It looks like a debate to me.


I'm more interested in hearing the viewpoints of people that have earned stripes in the audio industry rather than faceless hobbyists.  Am I alone in this?

https://imgur.com/V0iwWex
128x128fuzztone
Kaitty's system: Grado SR60 or 80 utterly mediocre headphones with the foam ear cushions removed and a Sony Walkman CD player. Right Kaitty? There might be green sharpie on the edges of the  CDs which certainly elevates this system to true High End so yeah, he knows what's what.
Since I was not invited (for good reasons as you will see) to the seminar I'll just make this post-


It should not be a debate. If you have a tube amp that 'measures poorly' yet seems to sound just fine (as has often been seen in the pages of Stereophile) and an amplifier that measures just fine and is really 'neutral' but not particularly musical then you have two amplifiers that sit at the opposite spectrum of the same problem, which is distortion and what to do about it.

In this regard with **all** amplifiers the sound of them is all about how they distort.


In this regard each has chosen a different path. On the one hand, a tube amp that 'measures poorly' is probably not running any feedback to suppress distortion, and one might want to know why not? The answer is that feedback adds distortion of its own, and what it adds is highly audible in the form of higher ordered harmonics (at low levels) and IMD. The human ear is keenly sensitive to both types! OTOH, the ear **isn't sensitive to the lower orders (2nd, 3rd and 4th), which is why that tube amp measured so poorly as it probably has much more of these in exchange for keeping the higher ordered stuff inaudible.
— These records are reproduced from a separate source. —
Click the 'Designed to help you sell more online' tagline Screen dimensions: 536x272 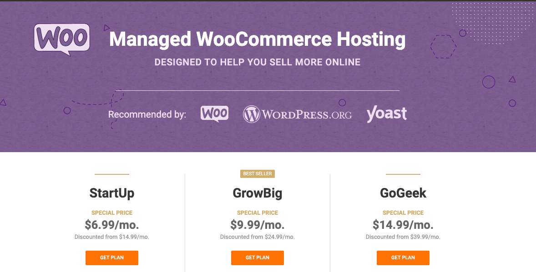click(257, 62)
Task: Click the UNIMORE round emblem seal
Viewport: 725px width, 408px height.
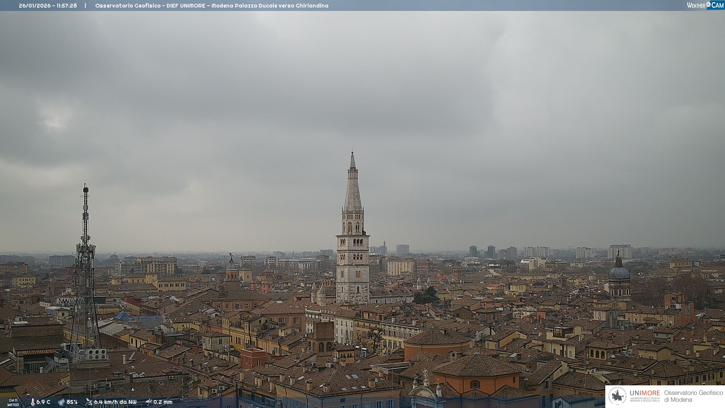Action: tap(617, 396)
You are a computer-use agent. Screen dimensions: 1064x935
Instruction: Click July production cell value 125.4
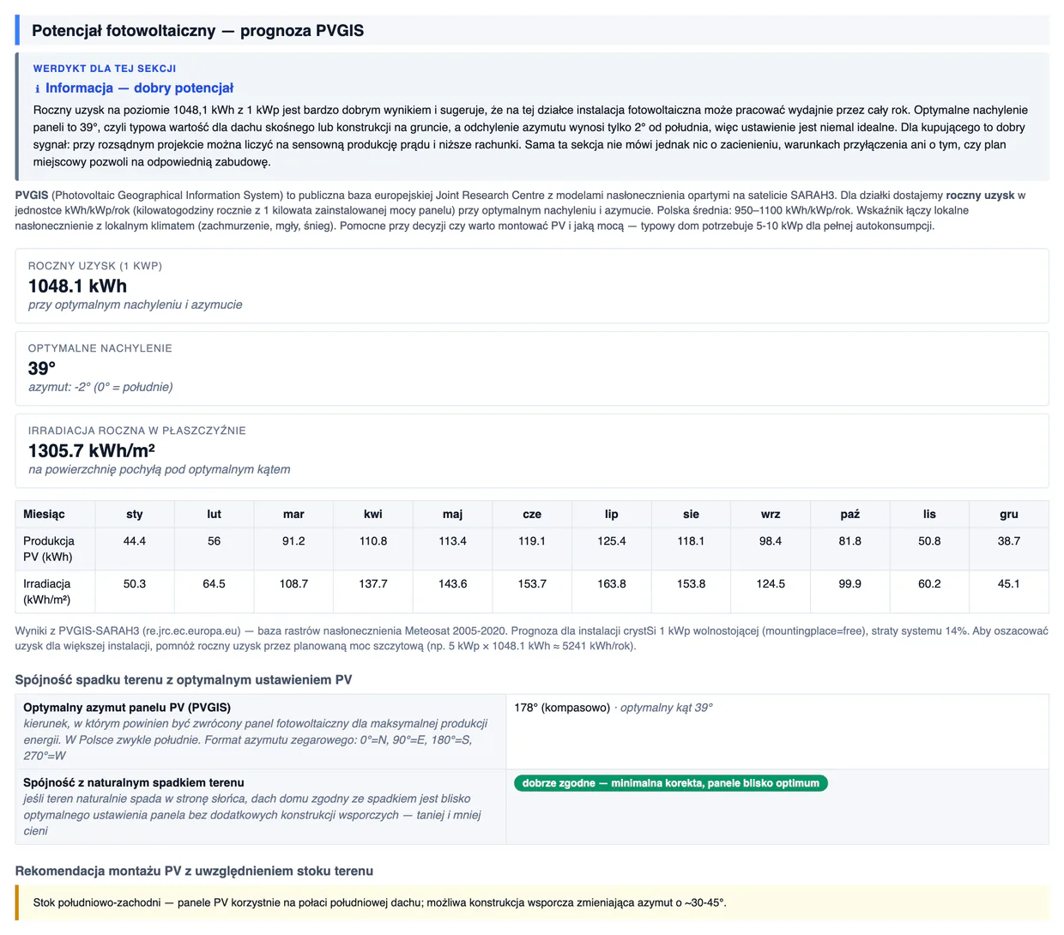[612, 541]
The solid state amp employs feedback as it has to to prevent it latching to the power supply rails (which would cause it to have a lot in common with a rock) and to allow it to be linear. So it inherently is much lower distortion, but now most of that distortion is of the form to which the ear is keenly sensitive, and comes off as brightness and harshness, since the ear converts all forms of distortion into tonality.

Again this should not be a debate! The common problem here is that neither amplifier has enough gain bandwidth product and so is a set of compromises. Tube amps, unless OTL (Output TransformerLess) usually have poor gain bandwidth product. Solid state amps usually do much better in this regard. But neither has enough- and this is what that looks like: without enough gain, you can't apply enough feedback so that the application of feedback allows the amp to correct not just for simple distortion but also the distortion caused by the application of feedback! Did you get that? Its sounds recursive because it is. Feedback can correct for itself if **enough** is applied. That value seems to be a minimum of about 35dB and 40dB is better.


But that means that the amp has to have a lot of gain so that once you blow 35dB or more away you still have enough to work with the preamp and speaker, so the open loop (no feedback) value should be at least 60dB!


Now we come to the other bit of that gain bandwidth product thing: bandwidth. Sure you can make a tube or solid state amp with that much gain, but when you run feedback around it there is an enormous possibility that it will oscillate. The reason is that when there is gain there is also phase shift caused by limited bandwidth- the more gain you add, the more the bandwidth is compromised. The phase shift can thus cause negative feedback to become positive feedback at some high frequency- and then it oscillates. A related idea in amplifier design is that of 'phase margin' which is to say that if by the application of feedback the amp oscillates, it has insufficient phase margin. OTOH phase shift causes the feedback to become positive rather than negative. 


So one way to deal with this is avoid feedback. You avoid brightness and harshness because the lower ordered harmonics mask the higher ordered harmonics. But the amp will measure poorly unless extreme steps are taken to suppress it by other means.


The other way is to stare down the gun barrels and add the feedback- now it 'measures' well but it has a brighter and harsher presentation than real life.

IOW **neither** amp is right! So this shouldn't be a debate. Instead we should be looking at the measurement standards- its obvious that since the ear is insensitive to lower ordered harmonics that they should not have the same value in the measurement as higher orders; IOW the various harmonics should be weighted. But in addition, the 2nd and 3rd in particular can mask the presence of the higher orders, so those harmonics should be in attendance in order to allow for something that sounds like music instead of electronics. But our current measurement regime takes little of that into account. In a nutshell, in this regard one of the most important aspects of human hearing (the fact that the ear senses higher ordered harmonics to gauge sound pressure) is ignored in order for the spec sheets to look 'nice'.


So this should not be a debate so much as a seminar on informing the public what is really going on. Sadly, it will probably just be a debate.
Fantastic post, Ralph (Atmasphere).  It should be a "stickie," if that were possible here.  And FWIW every word of it makes perfect sense as far as I am concerned.